2. DC のコンピュータ オブジェクト
DC を降格すると、[ Domain Computers ] 配下にコンピューター オブジェクトが移動します。
そのため、[Active Directory ユーザーとコンピュータ] の MMC スナップインを開き、 [ Domain Controllers ] 配下に降格させた DC が削除されているか確認します。
3. FRS または DFSR のオブジェクト
- [ファイル名を指定して実行] から adsiedit.msc を実行します。
- 左ペインの [ADSI エディター] を右クリックし、[接続] をクリックします。
- [既知の名前付けコンテキストを選択する] から [既定の名前付けコンテキスト] が選択されていることを確認し、[OK] をクリックします。
- 左ペインのツリーを [既定の名前付けコンテキスト] - [<ドメインの DN>] - [CN=System] - [CN=File Replication Service] - [CN=Domain System Volume (SYSVOL share)] の順に展開します。
([CN=File Replication Service] 配下に [CN=Domain System Volume (SYSVOL share)] が存在しない場合には、FRS が使用されていないため、手順 6 に進みます。
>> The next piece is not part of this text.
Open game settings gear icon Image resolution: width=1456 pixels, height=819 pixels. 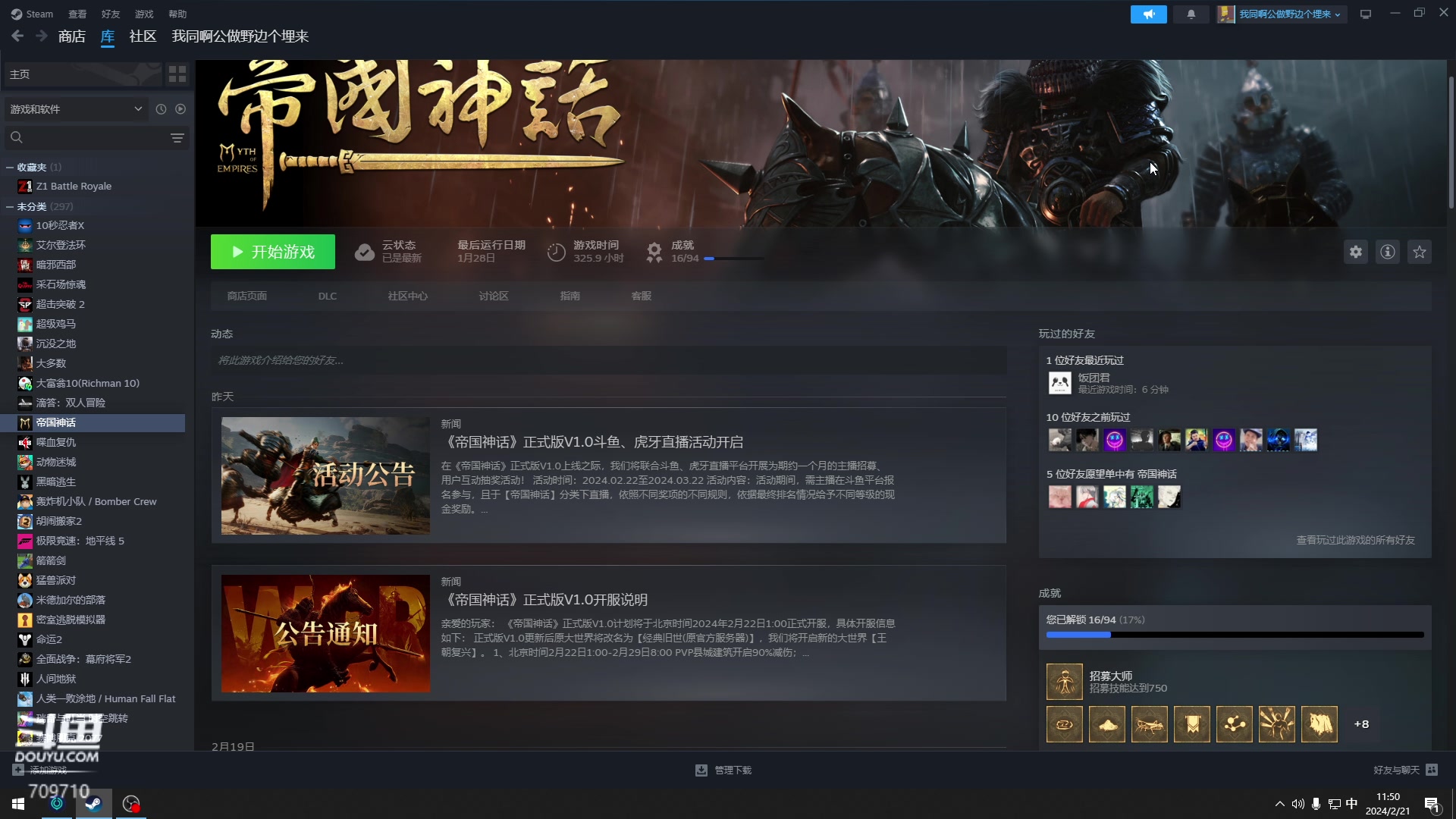1355,252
) - 中央ペインに [CN=<削除対象の DC>] のオブジェクトが存在していれば、そのオブジェクトを右クリックし、[削除] をクリックします。その際に “このオブジェクトを削除しますか?” と表示されたら、[はい] をクリックします。手順 6 以降はスキップします。
- 左ペインのツリーを [既定の名前付けコンテキスト] - [<ドメインの DN>] - [CN=System] - [CN=DFSR-GlobalSettings] - [CN=Domain System Volume] - [CN=Topology] の順に展開します。
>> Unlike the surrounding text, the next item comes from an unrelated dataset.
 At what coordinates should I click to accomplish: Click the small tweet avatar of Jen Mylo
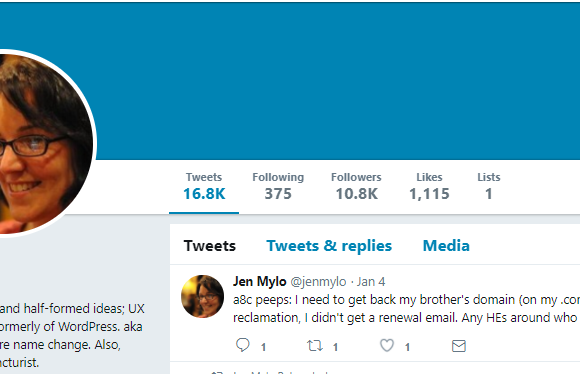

- 中央ペインに [CN=<削除対象の DC>] のオブジェクトが存在していれば、そのオブジェクトを右クリックし、[削除] をクリックします。その際に “このオブジェクトを削除しますか?” と表示されたら、[はい] をクリックします。
4. DNS レコード
- [ファイル名を指定して実行] から dnsmgmt.msc を実行します。
- [前方参照ゾーン] - [_msdcs.<フォレスト ルート ドメインの FQDN>] 配下を展開していき、[データ] 列が削除対象の DC もしくは削除対象の DC の IP アドレスとなっているレコードが存在すれば、そのレコードを削除します。(A レコードや CNAME レコード、SRV レコードは対象のレコードを右クリックし、[削除] をクリックすることによって削除できます。NS レコードに関しては一旦そのレコードのプロパティ画面を開いた上で、対象のレコードを削除する必要があります。)
- 同様に、[前方参照ゾーン] - [<ドメインの FQDN>] 配下を展開していき、[データ] 列が削除対象の DC もしくは削除対象の DC の IP アドレスとなっているレコードが存在すれば、そのレコードを削除します。